To some, the prospect of getting bitten by a venomous snake might seem extremely remote, but most of the world’s population — 5·8 billion people — is at risk of encountering a venomous snake. Every day, 7400 people are bitten by snakes, and 81 000–138 000 die as a result every year. Currently, around 400 000 people who have been bitten have permanent physical or psychological disabilities including blindness, amputation, and post-traumatic stress disorder.

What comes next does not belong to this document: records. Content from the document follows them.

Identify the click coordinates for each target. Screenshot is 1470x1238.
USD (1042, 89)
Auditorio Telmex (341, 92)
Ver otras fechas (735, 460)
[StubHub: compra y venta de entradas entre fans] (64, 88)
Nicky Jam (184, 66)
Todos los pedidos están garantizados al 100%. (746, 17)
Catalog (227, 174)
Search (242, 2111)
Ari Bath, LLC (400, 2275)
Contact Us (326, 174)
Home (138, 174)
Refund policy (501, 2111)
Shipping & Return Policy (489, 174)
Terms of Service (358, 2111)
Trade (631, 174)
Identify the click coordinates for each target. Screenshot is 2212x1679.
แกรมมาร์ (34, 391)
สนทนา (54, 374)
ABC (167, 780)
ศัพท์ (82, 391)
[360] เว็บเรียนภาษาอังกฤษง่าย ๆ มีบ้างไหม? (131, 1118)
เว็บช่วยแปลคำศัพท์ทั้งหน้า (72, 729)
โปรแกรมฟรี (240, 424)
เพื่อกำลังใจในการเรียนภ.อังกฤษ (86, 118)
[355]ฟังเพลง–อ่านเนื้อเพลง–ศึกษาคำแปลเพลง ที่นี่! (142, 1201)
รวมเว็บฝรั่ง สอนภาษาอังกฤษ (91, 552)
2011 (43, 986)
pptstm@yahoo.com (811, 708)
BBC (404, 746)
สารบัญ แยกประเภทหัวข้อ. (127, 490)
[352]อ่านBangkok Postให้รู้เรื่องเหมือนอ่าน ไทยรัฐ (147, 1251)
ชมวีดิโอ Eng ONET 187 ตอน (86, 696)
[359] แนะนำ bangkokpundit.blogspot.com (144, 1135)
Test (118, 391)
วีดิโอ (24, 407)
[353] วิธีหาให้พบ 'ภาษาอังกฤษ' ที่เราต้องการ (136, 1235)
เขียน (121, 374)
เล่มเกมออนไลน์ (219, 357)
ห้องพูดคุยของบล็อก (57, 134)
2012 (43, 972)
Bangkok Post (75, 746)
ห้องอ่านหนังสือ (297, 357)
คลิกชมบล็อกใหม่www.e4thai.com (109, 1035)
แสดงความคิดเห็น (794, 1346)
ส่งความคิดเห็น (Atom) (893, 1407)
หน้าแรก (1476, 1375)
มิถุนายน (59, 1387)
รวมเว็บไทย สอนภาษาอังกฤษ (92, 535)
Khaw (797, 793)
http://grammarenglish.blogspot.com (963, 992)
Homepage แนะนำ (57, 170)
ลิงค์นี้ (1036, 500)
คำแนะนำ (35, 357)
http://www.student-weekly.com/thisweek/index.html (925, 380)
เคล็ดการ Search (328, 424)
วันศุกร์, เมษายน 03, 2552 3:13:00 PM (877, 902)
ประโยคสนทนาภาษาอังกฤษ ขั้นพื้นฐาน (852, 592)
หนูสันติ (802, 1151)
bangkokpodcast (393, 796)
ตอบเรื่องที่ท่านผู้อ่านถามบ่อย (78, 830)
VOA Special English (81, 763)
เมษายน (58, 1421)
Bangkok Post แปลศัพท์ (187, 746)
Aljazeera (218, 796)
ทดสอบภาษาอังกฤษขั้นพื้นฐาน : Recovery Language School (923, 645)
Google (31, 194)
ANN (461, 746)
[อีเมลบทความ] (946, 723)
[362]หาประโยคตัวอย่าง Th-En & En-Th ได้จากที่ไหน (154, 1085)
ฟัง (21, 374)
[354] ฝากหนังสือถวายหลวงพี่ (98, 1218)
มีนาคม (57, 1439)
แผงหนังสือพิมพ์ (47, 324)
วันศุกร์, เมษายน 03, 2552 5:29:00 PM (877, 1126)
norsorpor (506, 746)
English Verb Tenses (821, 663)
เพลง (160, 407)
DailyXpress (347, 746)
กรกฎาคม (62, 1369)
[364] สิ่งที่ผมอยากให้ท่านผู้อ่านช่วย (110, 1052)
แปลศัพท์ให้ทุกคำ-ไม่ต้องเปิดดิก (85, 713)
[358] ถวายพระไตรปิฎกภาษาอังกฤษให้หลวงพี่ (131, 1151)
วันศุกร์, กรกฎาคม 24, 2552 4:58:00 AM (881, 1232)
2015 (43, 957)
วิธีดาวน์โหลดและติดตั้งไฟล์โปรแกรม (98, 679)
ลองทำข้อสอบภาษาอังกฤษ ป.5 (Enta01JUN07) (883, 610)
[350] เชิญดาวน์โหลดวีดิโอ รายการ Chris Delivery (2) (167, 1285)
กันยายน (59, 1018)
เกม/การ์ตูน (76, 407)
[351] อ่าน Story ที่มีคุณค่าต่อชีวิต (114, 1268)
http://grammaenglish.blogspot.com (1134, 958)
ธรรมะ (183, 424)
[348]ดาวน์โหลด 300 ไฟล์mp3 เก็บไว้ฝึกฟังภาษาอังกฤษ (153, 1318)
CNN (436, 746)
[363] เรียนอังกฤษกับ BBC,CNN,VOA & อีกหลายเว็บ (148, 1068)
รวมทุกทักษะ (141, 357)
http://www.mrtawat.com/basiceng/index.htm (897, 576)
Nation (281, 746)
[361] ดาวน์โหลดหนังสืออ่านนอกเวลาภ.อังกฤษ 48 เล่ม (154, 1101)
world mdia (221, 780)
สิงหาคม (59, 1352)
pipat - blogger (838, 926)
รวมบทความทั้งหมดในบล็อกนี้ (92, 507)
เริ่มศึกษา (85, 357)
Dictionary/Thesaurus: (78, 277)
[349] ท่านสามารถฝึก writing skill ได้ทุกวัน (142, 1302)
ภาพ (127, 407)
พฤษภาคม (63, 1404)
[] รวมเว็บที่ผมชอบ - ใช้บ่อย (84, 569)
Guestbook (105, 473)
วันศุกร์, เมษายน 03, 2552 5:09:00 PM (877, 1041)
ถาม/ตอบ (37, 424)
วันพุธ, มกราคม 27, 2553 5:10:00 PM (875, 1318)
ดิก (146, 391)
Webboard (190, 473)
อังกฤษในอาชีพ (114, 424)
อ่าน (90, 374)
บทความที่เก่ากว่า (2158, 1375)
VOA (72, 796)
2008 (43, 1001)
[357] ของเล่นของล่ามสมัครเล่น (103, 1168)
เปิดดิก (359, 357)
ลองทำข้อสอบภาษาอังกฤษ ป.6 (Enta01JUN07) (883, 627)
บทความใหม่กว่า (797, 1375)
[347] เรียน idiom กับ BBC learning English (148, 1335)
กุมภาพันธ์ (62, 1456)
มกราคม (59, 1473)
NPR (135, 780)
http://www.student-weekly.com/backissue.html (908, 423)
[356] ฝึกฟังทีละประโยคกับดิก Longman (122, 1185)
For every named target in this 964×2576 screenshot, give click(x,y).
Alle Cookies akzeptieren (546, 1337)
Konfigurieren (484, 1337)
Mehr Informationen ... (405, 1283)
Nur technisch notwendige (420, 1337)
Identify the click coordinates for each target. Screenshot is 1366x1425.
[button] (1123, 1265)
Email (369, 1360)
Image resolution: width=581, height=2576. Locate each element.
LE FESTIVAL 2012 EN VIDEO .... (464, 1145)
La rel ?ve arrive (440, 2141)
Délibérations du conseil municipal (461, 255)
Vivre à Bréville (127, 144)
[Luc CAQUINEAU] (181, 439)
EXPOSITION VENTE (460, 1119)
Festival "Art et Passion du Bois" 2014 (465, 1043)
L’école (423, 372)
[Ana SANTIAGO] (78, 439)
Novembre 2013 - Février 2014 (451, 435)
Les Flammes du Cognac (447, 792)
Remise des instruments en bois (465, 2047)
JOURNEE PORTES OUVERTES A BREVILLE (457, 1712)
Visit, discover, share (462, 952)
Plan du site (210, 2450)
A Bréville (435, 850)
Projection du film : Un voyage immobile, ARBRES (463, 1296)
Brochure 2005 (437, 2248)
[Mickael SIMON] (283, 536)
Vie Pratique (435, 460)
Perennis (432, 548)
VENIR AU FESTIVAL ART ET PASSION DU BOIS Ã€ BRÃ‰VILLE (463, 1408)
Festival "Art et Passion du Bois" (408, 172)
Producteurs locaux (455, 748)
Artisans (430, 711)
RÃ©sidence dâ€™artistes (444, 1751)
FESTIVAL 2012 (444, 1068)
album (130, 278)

In acknowledgment of this important risk to health, WHO listed snakebite envenoming as a neglected tropical disease, which was followed by a 2018 World Health Assembly resolution, and began developing a global strategy to halve the number of snakebite-induced deaths and disabilities by 2030. WHO will launch the ambitious new strategy at this year’s World Health Assembly. A key aspect of this strategy will be to engage and empower communities in preventing venomous snakebites and increasing training to provide better treatment.

There are more than 250 species of venomous snake around the world that are considered to be medically important by WHO, and the people most at risk are those living in rural areas, including agricultural workers and herders. As many as 45% of snakebite victims are women and children. People are bitten working in fields, as they fetch drinking water, while sleeping in houses at night, when going to school, or even just walking to an outdoor toilet. Community education is therefore crucial, because many snakebites are not reported or ***people seek care too late*** [my emphasis – NPW].

Success will also depend on accelerating the development of antivenoms…

Snakebite envenoming is an acute emergency that requires health systems that can function at a level of responsiveness that ensures time-critical service delivery. Thus, integrating an approach to prevention, treatment, and management of snakebite envenoming, in which the community is fully engaged, into national health policy and health systems will be crucial. Tackling the underlying social, cultural, and economic barriers to health care that many victims of snakebite experience will lead to earlier treatment and more effective outcomes…

Comment (NPW): I have added emphasis to the words ***people seek care too late***. We know anecdotally that some deaths are due to inappropriate seeking of care from traditionalhealers, which results in delays in seeking care from a health facility. As the Comment points out, community education is essential. Information on what to do in the event of snakebite could readily be provided as part of a simple first aid app, perhaps as part of the Red Cross First Aid app? The same is true for other common medical emergencies where inappropriate decisions (such as seeking traditional medicine) can be fatal.